As of 2012, the New York Times reports the company had amassed the world’s largest commercial database on consumers… a major accomplishment when compared to companies like Google and Facebook, which have consumers practically lining up to turn over personal data.
Chevron
Big oil is increasingly turning to big data to stay on top of a tightening petrochemical market, and Chevron leads the field according to INFORMS, the organization behind the popular CAP (Certified Analytics Professional) data scientist certification.
In 2015, INFORMS awarded Chevron its Best Analytics and Operations Research award for integrating advanced analytics into company operations. Blending sophisticated GIS data with distributed sensor networks and remote monitoring platforms in what the company calls the “i-field” digital oil field allows the company to boost recovery and production rates from 6 to 8 percent.
Facebook
Facebook primarily stores your data… or at least data about you, and all your friends, and all their friends. That includes conversations, likes and dislikes, pictures, music, and videos. It takes a lot of space but it also represents the largest part of value in the company, which is designed to figure out what makes you tick so it can help other companies sell you stuff.

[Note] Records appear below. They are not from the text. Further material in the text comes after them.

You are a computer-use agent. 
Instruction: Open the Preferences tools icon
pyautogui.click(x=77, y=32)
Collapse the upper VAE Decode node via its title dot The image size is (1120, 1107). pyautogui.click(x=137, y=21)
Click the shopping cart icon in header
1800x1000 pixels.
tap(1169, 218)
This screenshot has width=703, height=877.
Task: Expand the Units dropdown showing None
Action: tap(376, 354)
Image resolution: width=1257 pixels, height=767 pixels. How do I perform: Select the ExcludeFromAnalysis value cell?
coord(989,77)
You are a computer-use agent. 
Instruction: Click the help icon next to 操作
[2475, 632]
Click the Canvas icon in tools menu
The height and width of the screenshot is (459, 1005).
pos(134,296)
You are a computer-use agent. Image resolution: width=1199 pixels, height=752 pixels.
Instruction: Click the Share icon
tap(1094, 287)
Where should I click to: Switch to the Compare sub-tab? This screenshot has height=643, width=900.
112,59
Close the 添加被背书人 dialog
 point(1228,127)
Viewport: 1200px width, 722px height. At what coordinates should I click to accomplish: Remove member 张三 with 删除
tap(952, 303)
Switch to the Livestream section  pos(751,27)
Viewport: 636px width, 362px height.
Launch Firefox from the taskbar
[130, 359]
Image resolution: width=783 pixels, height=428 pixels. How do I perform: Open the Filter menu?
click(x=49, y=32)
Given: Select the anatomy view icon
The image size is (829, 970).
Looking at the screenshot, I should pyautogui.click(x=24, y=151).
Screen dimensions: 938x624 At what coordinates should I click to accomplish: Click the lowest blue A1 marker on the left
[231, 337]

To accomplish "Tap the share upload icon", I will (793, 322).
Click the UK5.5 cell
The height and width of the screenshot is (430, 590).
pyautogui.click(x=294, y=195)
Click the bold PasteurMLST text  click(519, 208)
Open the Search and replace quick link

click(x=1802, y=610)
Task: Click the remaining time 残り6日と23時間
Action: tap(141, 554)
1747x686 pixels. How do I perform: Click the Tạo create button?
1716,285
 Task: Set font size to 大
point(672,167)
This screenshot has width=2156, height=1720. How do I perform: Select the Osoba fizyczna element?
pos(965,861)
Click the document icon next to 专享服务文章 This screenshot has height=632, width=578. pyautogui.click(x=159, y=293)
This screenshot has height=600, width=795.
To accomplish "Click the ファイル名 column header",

The popularity of the platform has had the company building out new data centers like crazy and you can bet they are filling them up just as fast; in 2014, users uploading 30 billion items of content each day had amassed over 300 petabytes of data in the Facebook data warehouse.
Microsoft
Microsoft is seen in some circles as a has-been in cutting edge computing, but the Redmond, Washington-based company remains a giant in the big data world. SQL Server has been sitting at number 3 on the db-engines.com ranking, but experienced a resurgence in popularity in 2017 that ensures it remains a tool of choice for data scientists in every field.
Meanwhile, the company has quietly been moving into the cloud space with its Azure offering, and dragging users along with it on the Software as a Service Office 365 platform. The company hit the million server mark in 2013 and shows no signs of slowing down with its big data bet.
Amazon
Close behind Google is Amazon, amassing data not only on millions of products, but also on the people buying those products. Forays into online video and cloud storage have further upped the total amount of information stored in Amazon data centers.
Storing not only their own data but much of the operating data and data storage structure for other big data players like Netflix and Airbnb boosts the number enormously. The company had more than 450,000 servers deployed as of 2016.
Alphabet
Google’s parent company doesn’t just own the biggest Internet company in the world, which by itself houses the largest streaming video site, largest online document storage, and largest webmail service… they also own other big data plays like Nest and Waymo.
This easily makes Alphabet the biggest of the big data firms. Estimates for the total size of data stored under its auspices are somewhere in the order of around 15 exabytes.